What I am trying to do is to place a class object in the buffer and then be able to reference it correctly later.Essentially its a container class using a buffer for data storage.The best way I thought of doing so was storing the object's address in the buffer, reference it by its index, and then cast it. I see now by doing it that way can potentially leave memory leaks because the object is only living locally in this method and the address of that local object is being returned. Is there a way I can store the object into the buffer and have it correctly referenced later by invoking overloaded operator[] Foo[index]? I have tried using the same technique with C++: Casting an Object to char* for saving/loading but static/re-interpret cast in my case are tending to change the address values when I attempt to do an address look up for the contents in the buffer.
ps.
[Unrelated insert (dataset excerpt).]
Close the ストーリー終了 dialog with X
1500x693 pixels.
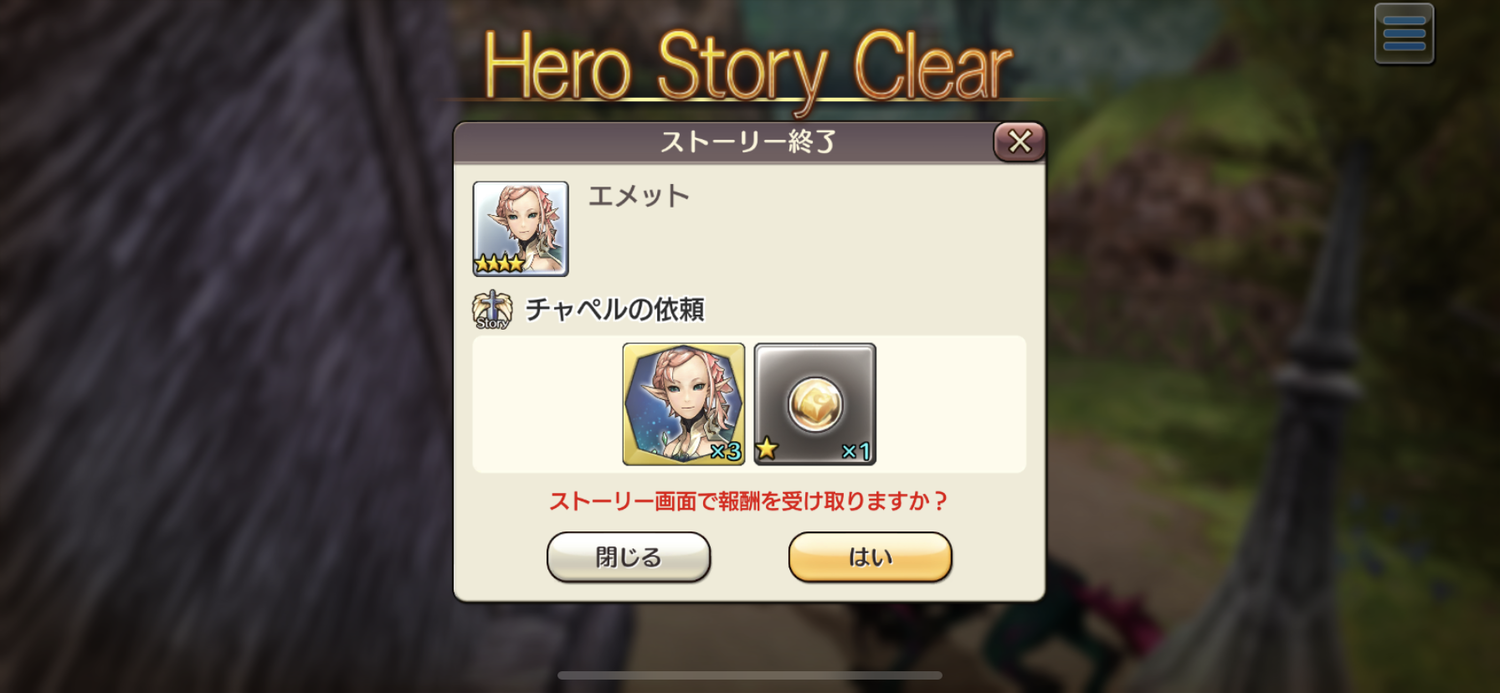(1019, 142)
I know that using a vector would be an easier way of storing class objects but part of the restriction is that I can't use STL for data storage and have to rely on the buffer given to me.
#include <stdlib.h>
#include <assert.h>
#ifndef FOO_H_
#define FOO_H_
template <typename T>
class Foo {
char * oBuffer = NULL;
unsigned items = 0, bSize = 0;
public:
Foo(char * pBuffer, unsigned nBufferSize) :
oBuffer(pBuffer),
items(),
bSize(nBufferSize){
/*for (unsigned i =0; i < nBufferSize; i++)
oBuffer[i] = &pBuffer[i];*/
}
~Foo(){ delete[] oBuffer;}
T * Add(){ ///====== Adds an element to the container, constructs it and returns it to the caller.
assert(Capacity() > Count());
T nObj; // new object
T *nElement = &nObj; // address of new object
oBuffer += items; // incrementing pointer by item count
oBuffer = (char*) nElement; // attempt to store object address in buffer[items] location
items++; // increment items count by one
return (T*) &oBuffer;
}
T * operator [] (unsigned nIndex){ ///====== Returns the n th element of the container [0..Count -1].
return (T*) (&oBuffer[nIndex]);
}
};
#endif
Originally I was trying to do the add as follows:
T * Add(){ ///====== Adds an element to the container, constructs it and returns it to the caller.
assert(Capacity() > Count());
T *add =&(oBuffer[items++] = T{});
return add;
}
But I would come into problems when T = was a custom class object.